Given the records below, would you repeat exactly the lines that begin at the one containing "Dlaczego regularna wymiana" and end at the one containing "Dantherm (295, 132)", inclusive?

▸ Data supplied
- Opening Delimiter -
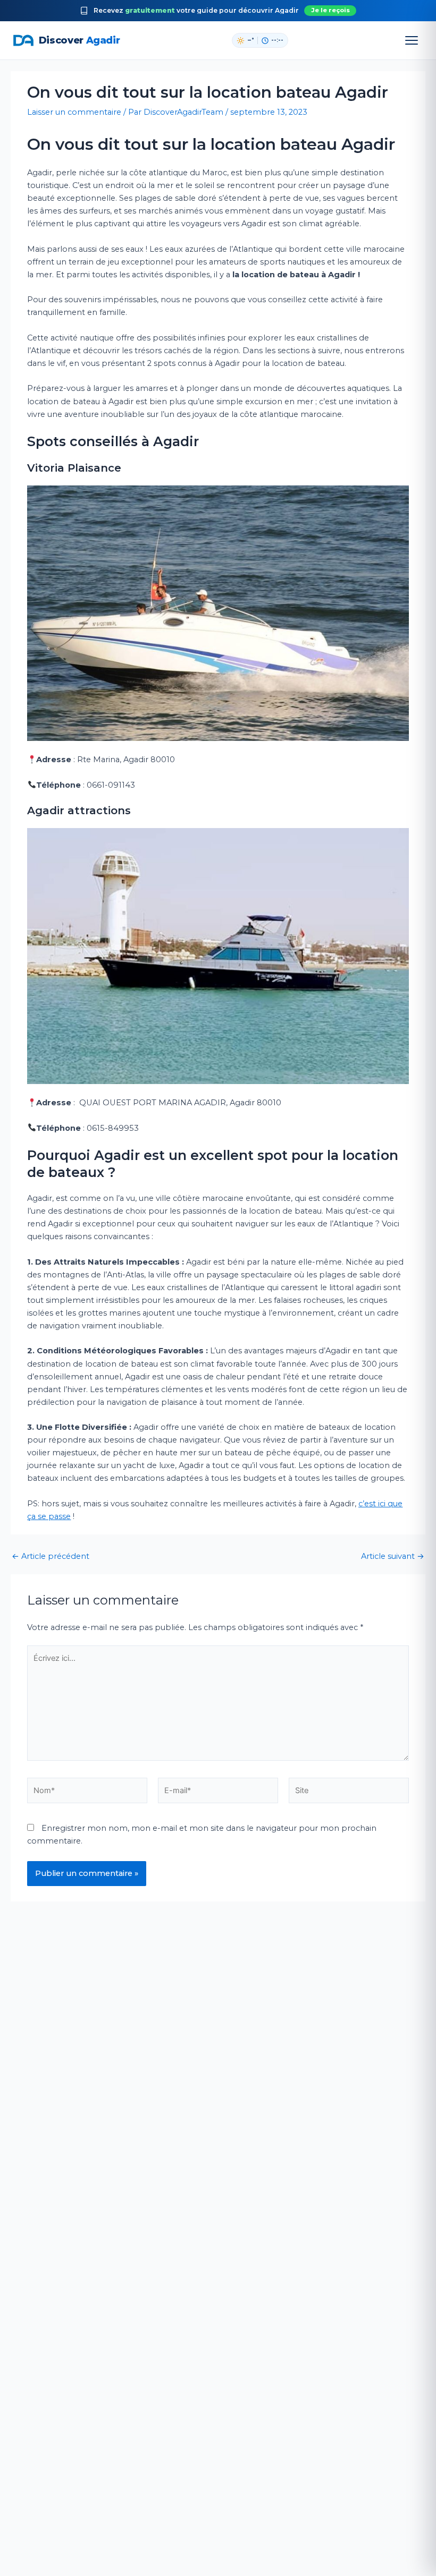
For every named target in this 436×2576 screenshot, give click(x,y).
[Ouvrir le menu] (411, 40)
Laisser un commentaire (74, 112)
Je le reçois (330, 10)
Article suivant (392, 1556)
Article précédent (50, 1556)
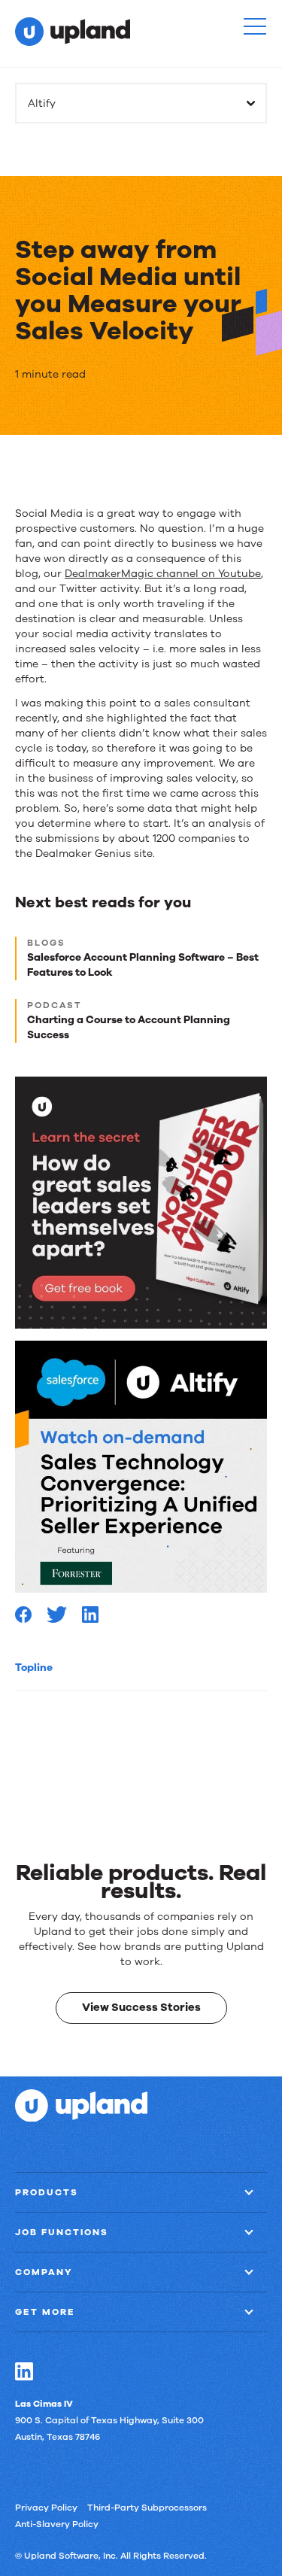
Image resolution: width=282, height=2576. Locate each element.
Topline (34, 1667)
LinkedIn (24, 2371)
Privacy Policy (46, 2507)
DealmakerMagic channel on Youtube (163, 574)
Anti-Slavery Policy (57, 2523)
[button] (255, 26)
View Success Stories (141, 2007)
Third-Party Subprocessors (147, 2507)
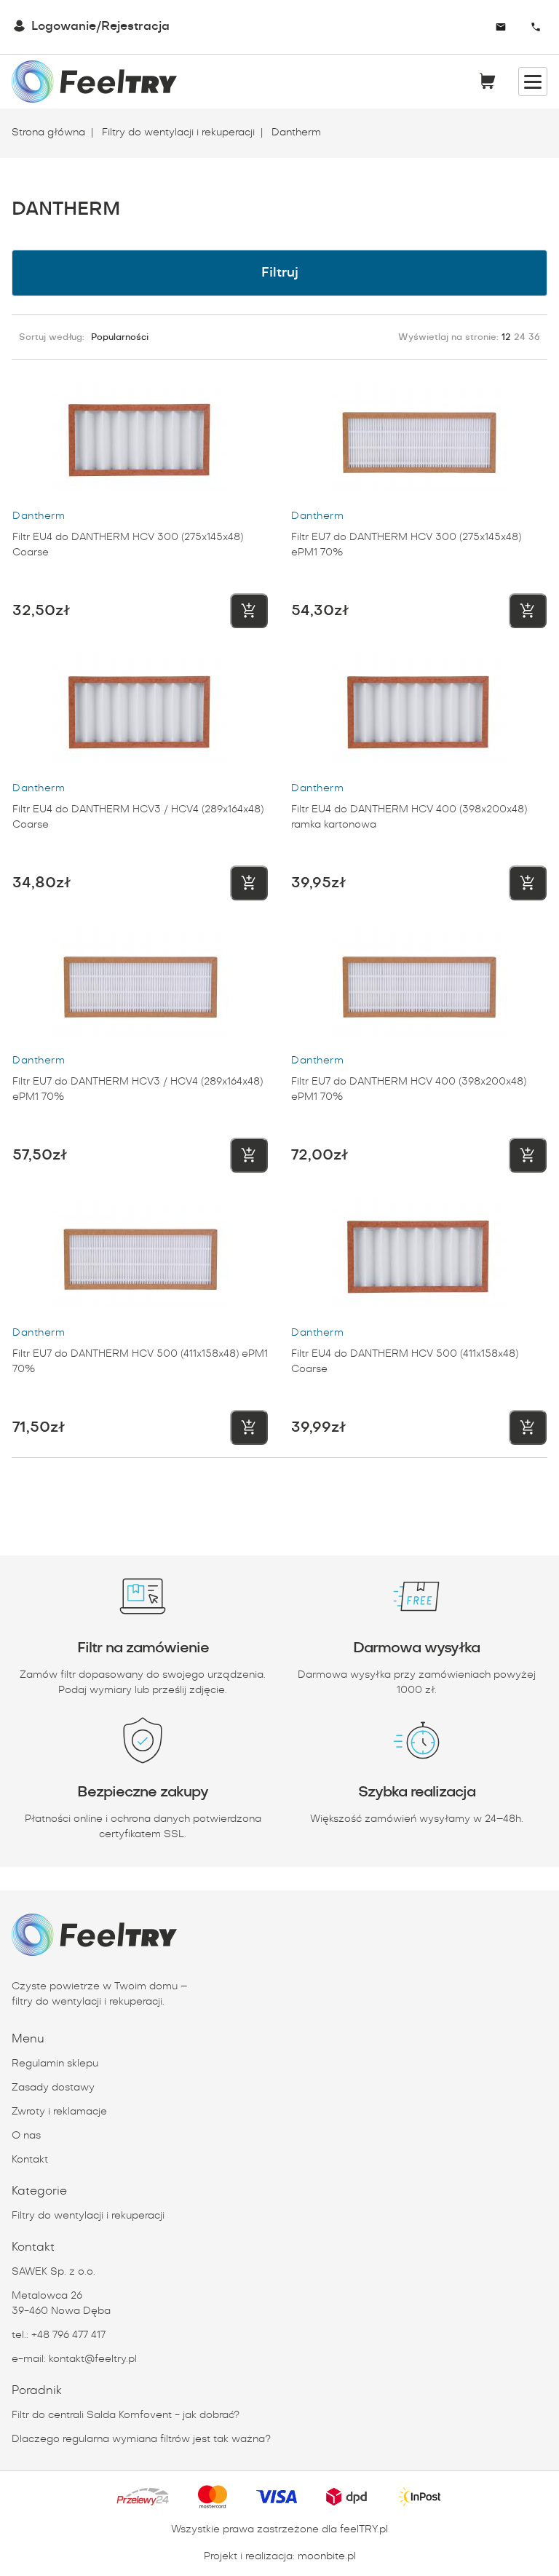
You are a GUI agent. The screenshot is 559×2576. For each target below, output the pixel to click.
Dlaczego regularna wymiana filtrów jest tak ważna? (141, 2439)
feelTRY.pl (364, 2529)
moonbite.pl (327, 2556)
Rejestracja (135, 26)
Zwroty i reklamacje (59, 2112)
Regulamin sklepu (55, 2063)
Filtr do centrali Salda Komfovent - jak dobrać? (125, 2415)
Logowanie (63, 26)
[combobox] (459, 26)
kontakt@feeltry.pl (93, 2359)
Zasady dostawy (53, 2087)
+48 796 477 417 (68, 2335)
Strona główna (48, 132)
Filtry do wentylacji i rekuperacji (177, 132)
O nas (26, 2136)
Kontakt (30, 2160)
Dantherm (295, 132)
- Closing Delimiter -
- Opening Delimiter -
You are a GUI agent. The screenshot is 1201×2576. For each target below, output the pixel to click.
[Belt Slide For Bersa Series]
- Closing Delimiter -
- Opening Delimiter -
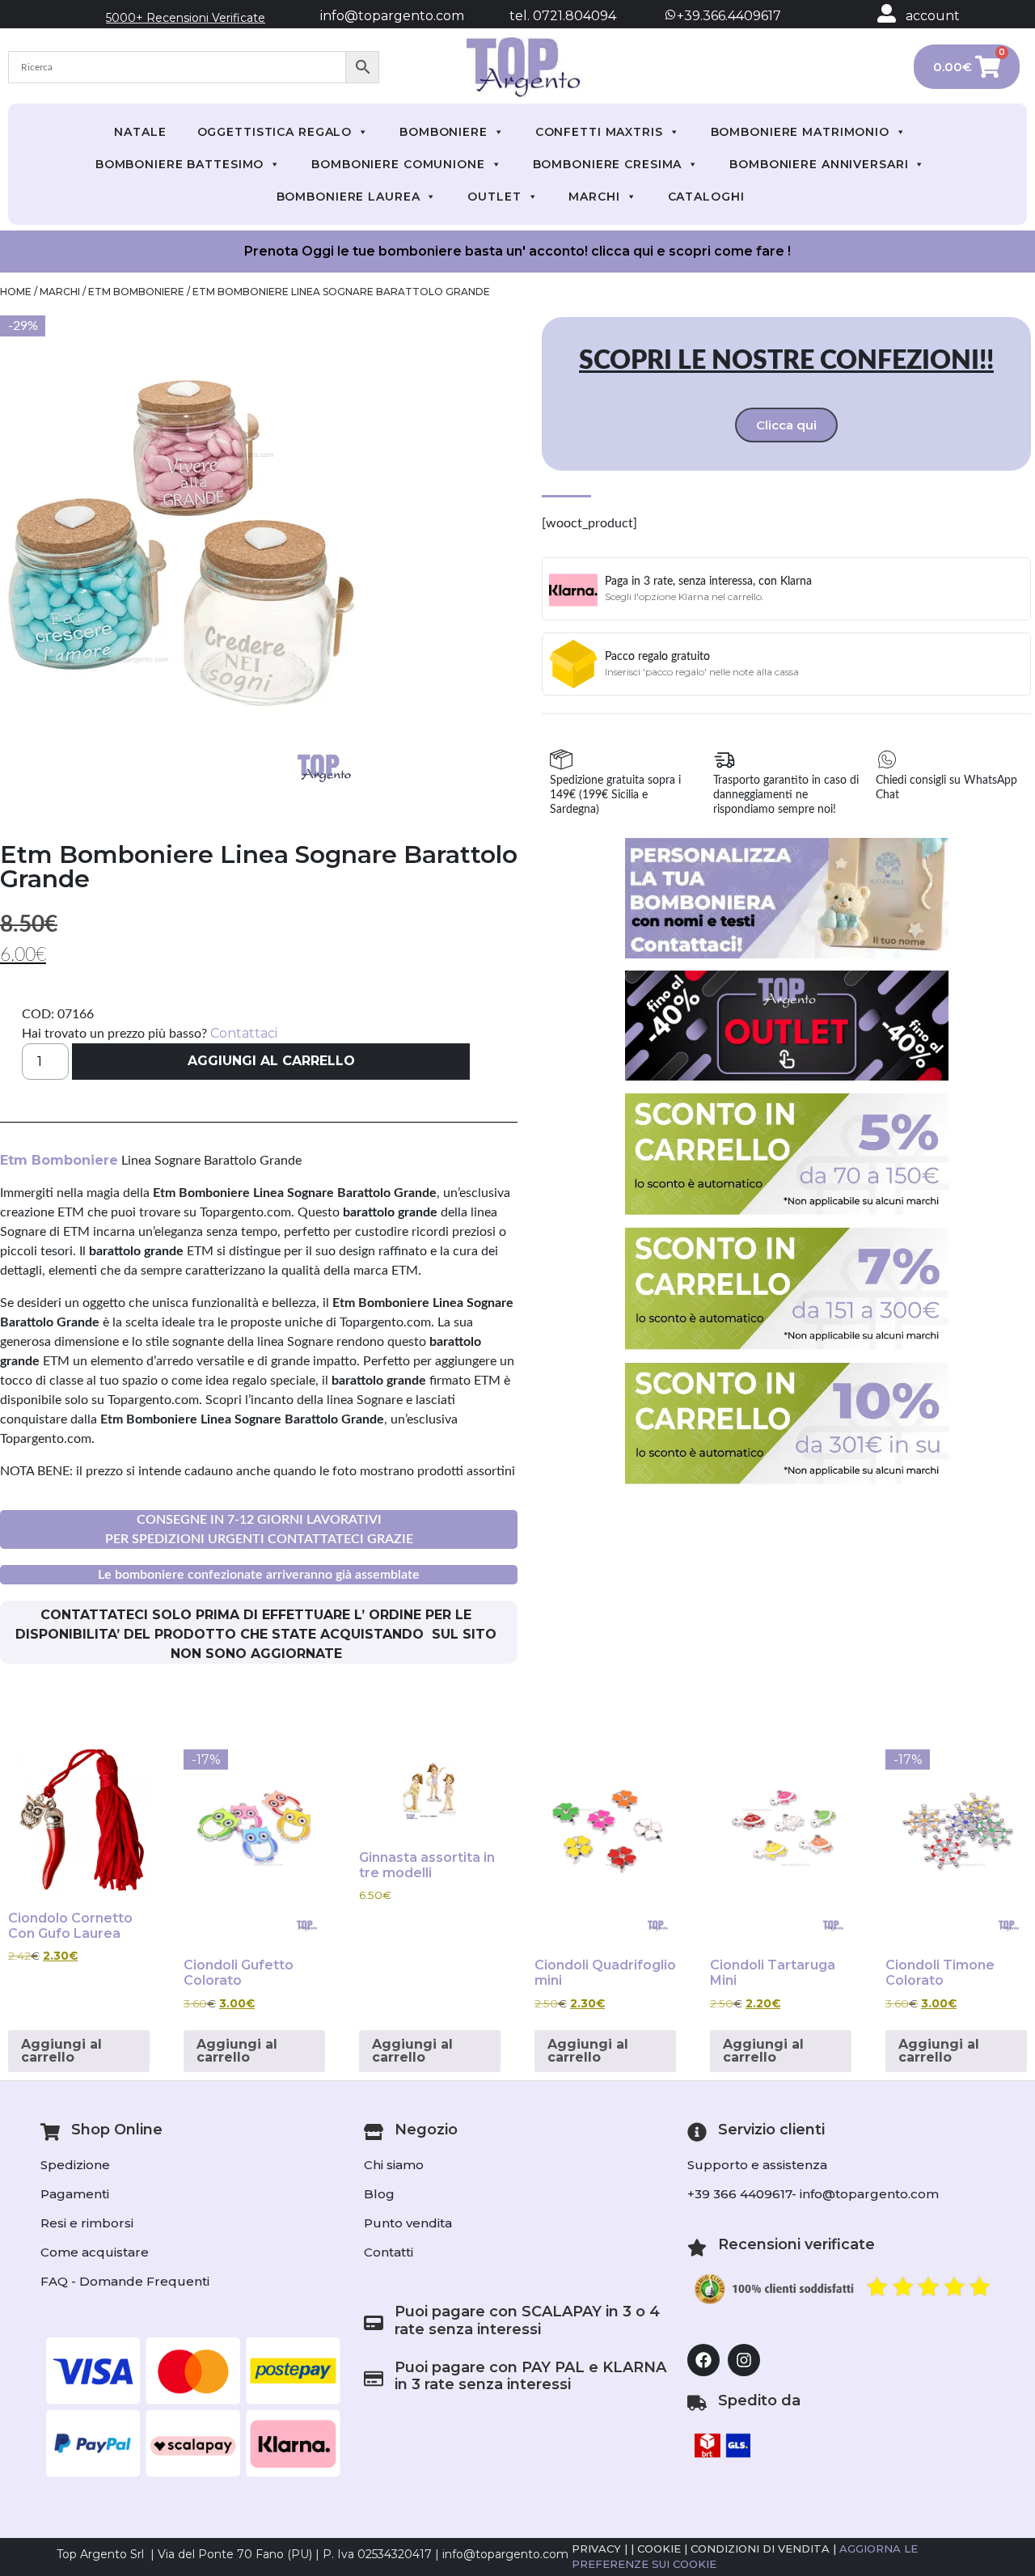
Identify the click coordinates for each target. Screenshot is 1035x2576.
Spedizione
- Closing Delimiter -
▸ Exercise solution
Dlaczego regularna wymiana filtrów jest tak ważna? (141, 2439)
feelTRY.pl (364, 2529)
moonbite.pl (327, 2556)
Rejestracja (135, 26)
Zwroty i reklamacje (59, 2112)
Regulamin sklepu (55, 2063)
Filtr do centrali Salda Komfovent - jak dobrać? (125, 2415)
Logowanie (63, 26)
[combobox] (459, 26)
kontakt@feeltry.pl (93, 2359)
Zasady dostawy (53, 2087)
+48 796 477 417 (68, 2335)
Strona główna (48, 132)
Filtry do wentylacji i rekuperacji (177, 132)
O nas (26, 2136)
Kontakt (30, 2160)
Dantherm (295, 132)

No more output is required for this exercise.